El precio de desentenderse de la política es que acabarás siendo gobernado por los peores.
— Platón
La Derecha
Escuché esta frase muchas veces durante mi estancia en Perú. Reflejaba una percepción común: que la derecha, aunque también corrupta, lo es menos que la izquierda. Puede que tenga algo de cierto. Casos como Brugal y Naseiro me mostraron de cerca cómo opera la corrupción en la derecha. Pero decir que roban menos no es consuelo. La corrupción, venga de donde venga, es un delito y una inmoralidad.
En la derecha abundan los políticos con profesiones previas bien remuneradas: empresarios, altos funcionarios o técnicos cualificados. Leopoldo Calvo Sotelo fue ingeniero y presidente de una gran empresa; José María Aznar, inspector de Finanzas; Mariano Rajoy, notario. Sus trayectorias contrastan con la de muchos dirigentes socialistas. No siempre, pero sí con frecuencia.
La corrupción toma muchas formas: cohecho, malversación, tráfico de influencias, nepotismo. En gobiernos de derecha, suele estar ligada a beneficios para grupos económicos cercanos al poder: privatizaciones, contratos públicos o regulaciones hechas a medida. En España, los escándalos de los gobiernos del Partido Popular —casos Gürtel, Bárcenas, Brugal— provocaron una pérdida masiva de apoyo electoral y alimentaron el auge de movimientos populistas como Podemos, Sumar o Vox.
Luis Bárcenas, ex tesorero del PP, llevó una contabilidad paralela alimentada por donaciones ilegales de empresarios a cambio de contratos. Francisco Correa, cerebro del caso Gürtel, tejió una red de sobornos para conseguir adjudicaciones públicas. Estos casos no solo revelan corrupción, sino una erosión de la confianza pública en la democracia.
La izquierda y ultraizquierda
Pero la izquierda no queda exenta. El caso de los ERE en Andalucía implicó a altos cargos del PSOE en el desvío sistemático de fondos públicos. Más reciente es el escándalo de José Luis Ábalos, exministro de Transportes y figura clave del PSOE, vinculado a contratos opacos de mascarillas durante la pandemia, gestionados por su asesor más cercano.
También generan polémica los vínculos personales en el entorno del presidente del Gobierno. Su esposa, con solo el título de bachiller, dirige una cátedra universitaria en una de las instituciones más prestigiosas del país. Su hermano obtuvo una plaza hecha a medida en la orquesta de la Diputación de Badajoz. Todo esto alimenta la percepción de favoritismo, nepotismo y redes de privilegio.

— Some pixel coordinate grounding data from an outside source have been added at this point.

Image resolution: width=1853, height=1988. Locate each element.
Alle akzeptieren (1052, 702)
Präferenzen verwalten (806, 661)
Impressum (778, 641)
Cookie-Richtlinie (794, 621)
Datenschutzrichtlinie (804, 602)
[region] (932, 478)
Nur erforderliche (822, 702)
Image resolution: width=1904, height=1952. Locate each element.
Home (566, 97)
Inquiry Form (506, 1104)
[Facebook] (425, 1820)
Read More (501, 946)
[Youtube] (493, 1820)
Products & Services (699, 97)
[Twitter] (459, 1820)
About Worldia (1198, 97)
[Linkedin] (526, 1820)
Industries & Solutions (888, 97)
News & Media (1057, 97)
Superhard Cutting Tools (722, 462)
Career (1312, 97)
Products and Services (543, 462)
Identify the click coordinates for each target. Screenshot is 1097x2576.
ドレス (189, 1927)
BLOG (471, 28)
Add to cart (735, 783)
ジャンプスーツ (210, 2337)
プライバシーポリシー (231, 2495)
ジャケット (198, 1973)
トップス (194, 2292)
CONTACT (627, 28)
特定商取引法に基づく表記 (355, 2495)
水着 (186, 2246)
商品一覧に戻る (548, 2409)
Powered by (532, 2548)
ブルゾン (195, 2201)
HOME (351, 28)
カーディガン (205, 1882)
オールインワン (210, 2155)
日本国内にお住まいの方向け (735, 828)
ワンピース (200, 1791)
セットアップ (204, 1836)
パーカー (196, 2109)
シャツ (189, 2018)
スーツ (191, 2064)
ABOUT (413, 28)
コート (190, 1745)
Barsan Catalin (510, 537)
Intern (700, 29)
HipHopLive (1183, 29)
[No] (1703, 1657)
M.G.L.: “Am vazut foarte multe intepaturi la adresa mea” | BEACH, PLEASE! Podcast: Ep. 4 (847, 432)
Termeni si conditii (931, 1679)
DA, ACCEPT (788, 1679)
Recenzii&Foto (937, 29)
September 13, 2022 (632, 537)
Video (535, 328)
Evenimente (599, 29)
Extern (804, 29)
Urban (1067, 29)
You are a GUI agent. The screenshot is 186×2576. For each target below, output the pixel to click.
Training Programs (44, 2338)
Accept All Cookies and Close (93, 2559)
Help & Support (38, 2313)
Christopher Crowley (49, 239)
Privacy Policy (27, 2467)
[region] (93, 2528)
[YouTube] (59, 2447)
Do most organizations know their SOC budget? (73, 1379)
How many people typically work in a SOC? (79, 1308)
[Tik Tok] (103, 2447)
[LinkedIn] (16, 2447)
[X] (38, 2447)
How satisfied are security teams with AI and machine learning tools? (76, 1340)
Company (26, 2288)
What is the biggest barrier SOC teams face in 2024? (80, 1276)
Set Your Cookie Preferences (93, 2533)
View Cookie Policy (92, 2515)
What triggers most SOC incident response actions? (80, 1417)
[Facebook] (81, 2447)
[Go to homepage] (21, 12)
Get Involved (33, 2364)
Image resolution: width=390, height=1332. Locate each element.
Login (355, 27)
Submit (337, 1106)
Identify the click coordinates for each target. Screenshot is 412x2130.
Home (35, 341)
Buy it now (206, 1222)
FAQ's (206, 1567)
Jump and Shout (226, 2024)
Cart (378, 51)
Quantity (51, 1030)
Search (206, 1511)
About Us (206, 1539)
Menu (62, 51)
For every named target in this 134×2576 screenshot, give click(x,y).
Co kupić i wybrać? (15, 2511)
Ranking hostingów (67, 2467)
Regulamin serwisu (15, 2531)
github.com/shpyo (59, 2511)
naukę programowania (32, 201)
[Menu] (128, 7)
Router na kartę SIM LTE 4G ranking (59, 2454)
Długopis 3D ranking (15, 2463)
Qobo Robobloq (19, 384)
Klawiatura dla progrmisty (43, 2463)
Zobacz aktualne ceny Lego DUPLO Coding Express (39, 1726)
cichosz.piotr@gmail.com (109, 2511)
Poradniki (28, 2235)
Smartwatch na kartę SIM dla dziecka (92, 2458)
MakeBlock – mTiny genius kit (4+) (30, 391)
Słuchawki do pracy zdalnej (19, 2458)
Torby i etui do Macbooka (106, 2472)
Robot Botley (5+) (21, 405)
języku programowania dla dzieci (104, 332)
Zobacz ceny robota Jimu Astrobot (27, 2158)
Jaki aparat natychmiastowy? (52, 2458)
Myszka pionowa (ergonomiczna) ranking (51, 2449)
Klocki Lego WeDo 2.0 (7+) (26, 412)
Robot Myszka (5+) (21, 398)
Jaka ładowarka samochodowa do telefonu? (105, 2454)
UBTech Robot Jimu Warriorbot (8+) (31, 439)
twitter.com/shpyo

Y desde la órbita de la ultraizquierda o izquierda alternativa, dirigentes como Juan Carlos Monedero e Íñigo Errejón, antes referentes de Sumar, se han visto envueltos en acusaciones por acoso sexual y delitos contra la libertad individual. Aunque algunos casos siguen en proceso, el daño a la credibilidad es evidente.
La corrupción es sistémica. No distingue entre derecha e izquierda. A veces se disfraza de eficiencia, otras de justicia social. Pero su origen es el mismo: abuso de poder, redes clientelares y falta de control institucional. Pensar que una ideología tiene la solución es ingenuo.
Frente a esto, algunos sectores de la izquierda proponen medidas drásticas: cordones sanitarios para impedir que la derecha gobierne, campañas mediáticas para “reeducar” a sus votantes o reducir fondos a gobiernos regionales liderados por la oposición. Son propuestas que, aunque disfrazadas de defensa democrática, rozan el autoritarismo.
Impedir el acceso al poder por medios no electorales debilita la democracia. Reeducar al votante es éticamente cuestionable y probablemente ineficaz. Castigar a comunidades por su voto destruye la igualdad territorial y aumenta la polarización. El riesgo es claro: un sistema que excluye acaba generando mártires, no soluciones.
En lugar de excluir al adversario, hay que reforzar la democracia: transparencia real, rendición de cuentas, justicia independiente, prensa libre. Solo así se combate la corrupción sin caer en nuevas formas de abuso. No se trata de quién roba más o menos. Se trata de evitar que roben, gobierne quien gobierne.